No they usually copy it and stamp and sign the copy, due to fact that the original is a legally official document.


----------



## Huzzah Barking-Hatstand (Jul 16, 2010)

darlingbuds said:


> Hi
> This might seem like a daft question but when authenticating a document does the solicitor or notary actually write on it to say that it is a marriage certificate then sign and print their name and company name?


There is no requirement to have a marriage certificate notorised.

If it's a marriage certificate, or an offical copy of a marriage certfiicate it's already an official government document and FCO will apstostille it without having to have it notorised by a solicitor. UAE Embassy/ Foriegn Affairs Ministry will then also accept it as such. Better to save your money.

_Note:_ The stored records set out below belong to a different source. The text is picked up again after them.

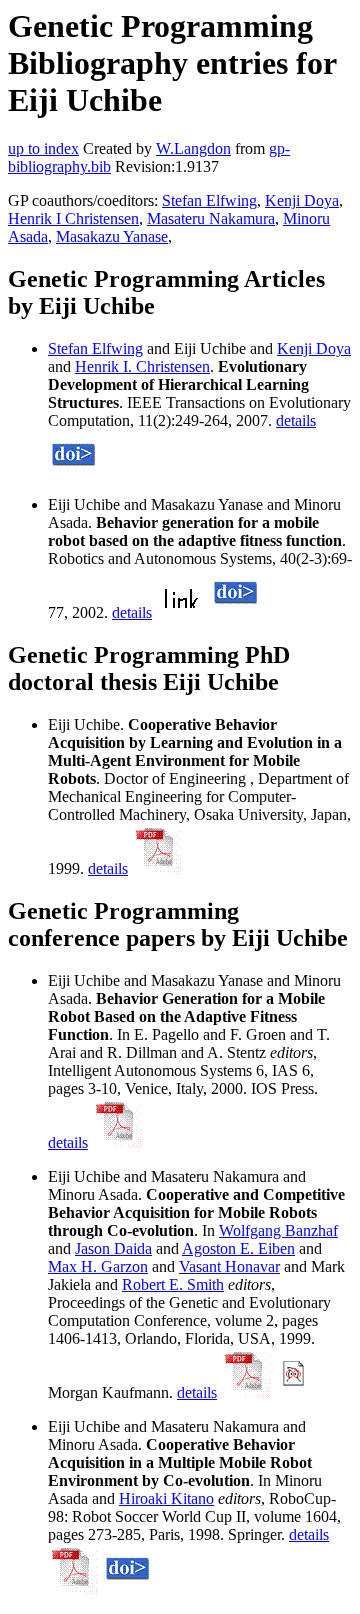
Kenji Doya (302, 200)
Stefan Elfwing (209, 200)
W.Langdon (193, 148)
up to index (43, 148)
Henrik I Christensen (73, 218)
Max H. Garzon (98, 1266)
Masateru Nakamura (211, 218)
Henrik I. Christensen (142, 366)
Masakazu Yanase (112, 236)
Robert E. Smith (173, 1284)
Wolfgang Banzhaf (278, 1230)
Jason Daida (113, 1248)
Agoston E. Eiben (238, 1248)
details (296, 420)
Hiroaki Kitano (166, 1498)
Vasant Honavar (229, 1266)
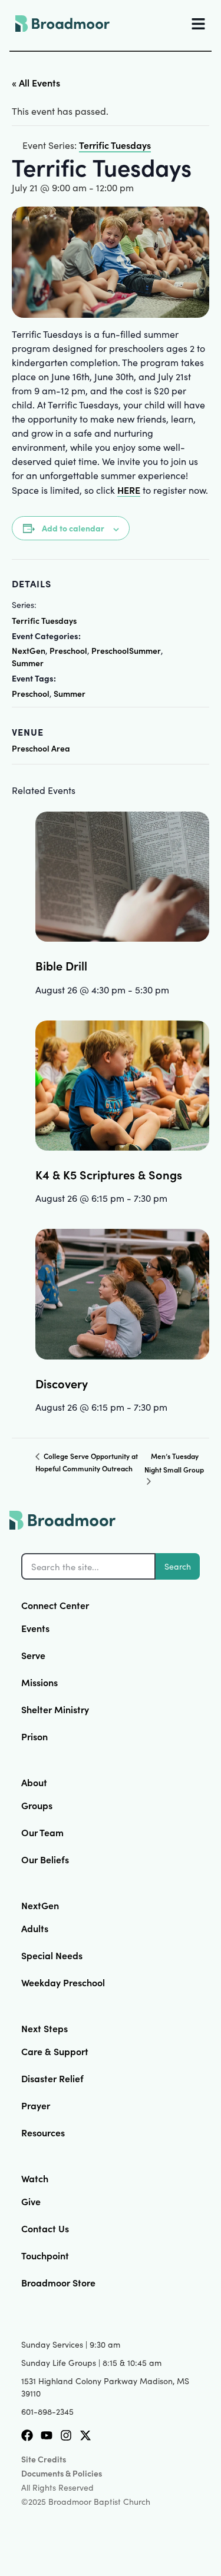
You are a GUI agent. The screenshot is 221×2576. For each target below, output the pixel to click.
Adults (34, 1928)
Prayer (35, 2105)
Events (35, 1627)
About (34, 1782)
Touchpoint (45, 2255)
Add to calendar (73, 528)
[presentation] (122, 877)
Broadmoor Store (58, 2282)
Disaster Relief (52, 2078)
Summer (28, 663)
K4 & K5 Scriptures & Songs (108, 1174)
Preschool (68, 650)
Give (31, 2201)
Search (177, 1566)
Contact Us (45, 2228)
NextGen (28, 650)
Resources (43, 2132)
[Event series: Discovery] (171, 1406)
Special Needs (52, 1955)
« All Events (36, 82)
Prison (34, 1736)
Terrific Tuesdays (44, 620)
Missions (39, 1682)
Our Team (42, 1832)
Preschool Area (41, 748)
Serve (33, 1654)
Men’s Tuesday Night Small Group (174, 1462)
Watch (34, 2178)
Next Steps (44, 2028)
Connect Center (55, 1604)
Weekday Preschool (63, 1982)
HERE (128, 489)
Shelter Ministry (55, 1709)
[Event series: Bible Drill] (173, 989)
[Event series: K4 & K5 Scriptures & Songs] (171, 1197)
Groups (36, 1805)
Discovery (61, 1383)
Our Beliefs (45, 1859)
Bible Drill (61, 965)
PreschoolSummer (126, 650)
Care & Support (54, 2051)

Education certificates, professional qualifications etc etc are the things that need notorising before you go to the FCO.

cheers
H-B-H


----------



## darlingbuds (May 27, 2010)

Huzzah Barking-Hatstand said:


> There is no requirement to have a marriage certificate notorised.
> 
> If it's a marriage certificate, or an offical copy of a marriage certfiicate it's already an official government document and FCO will apstostille it without having to have it notorised by a solicitor. UAE Embassy/ Foriegn Affairs Ministry will then also accept it as such. Better to save your money.
> 
> ...


Ok, so does that mean I send the FCO the original plus a photocopy that has been signed by a solicitor?


----------



## Huzzah Barking-Hatstand (Jul 16, 2010)

darlingbuds said:


> Ok, so does that mean I send the FCO the original plus a photocopy that has been signed by a solicitor?

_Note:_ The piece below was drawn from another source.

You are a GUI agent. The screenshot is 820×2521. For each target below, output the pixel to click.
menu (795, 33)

Nope, no need for any sort of soliciting or lawyer involvement with a marriage certificate. Nor do you need any sort of photocopy, it has to be either the orginal certificate issued on the day you were married, the green one you signed with people taking pictures of you, if it was all a bit of a blur.  or an official copy.

Getting a marriage certificate apostilled (FCO) and legalised (UAE Embassy London & Ministry of Foreign Affairs, Dubai), will leave the cetificate plastered in embossed seals, and UAE ink and postage stamps. If for sentimental reasons you don't want that to happen, to your real marriage cert. you can get "An Offical Copy" of it here:

Registration Services - Certificate Ordering Service

This copy and this sort of copy only will be acceptable to the FCO and UAE Embassy. 

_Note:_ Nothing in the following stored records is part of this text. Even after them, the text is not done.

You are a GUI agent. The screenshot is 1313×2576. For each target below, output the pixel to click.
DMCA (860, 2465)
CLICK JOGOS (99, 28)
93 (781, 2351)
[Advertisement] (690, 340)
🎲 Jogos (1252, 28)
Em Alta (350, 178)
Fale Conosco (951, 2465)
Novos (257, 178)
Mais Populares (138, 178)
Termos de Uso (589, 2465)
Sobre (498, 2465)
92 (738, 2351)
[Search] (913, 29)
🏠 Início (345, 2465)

You send it all off to FCO in Milton Keynes they send it back, repeat for the UAE Embassy. 

Cheers
H-B-H


----------



## JonStewart87 (Jul 21, 2010)

Allow for a month of processing (maybe less in GB, i'm not sure of your processes.)


----------



## Huzzah Barking-Hatstand (Jul 16, 2010)

JonStewart87 said:


> Allow for a month of processing (maybe less in GB, i'm not sure of your processes.)


By post in UK your probably not far off there Jon. If your prepared to do the travel then it can be done in 2 days, 1 day for FCO, 1 for UAE legalisation Office London.


----------



## darlingbuds (May 27, 2010)

Huzzah Barking-Hatstand said:


> By post in UK your probably not far off there Jon. If your prepared to do the travel then it can be done in 2 days, 1 day for FCO, 1 for UAE legalisation Office London.


Thanks very much for the advice - luckily I have a copy of my certificate that I order back at the time just incase we needed them at any point which makes life a bit easier.


----------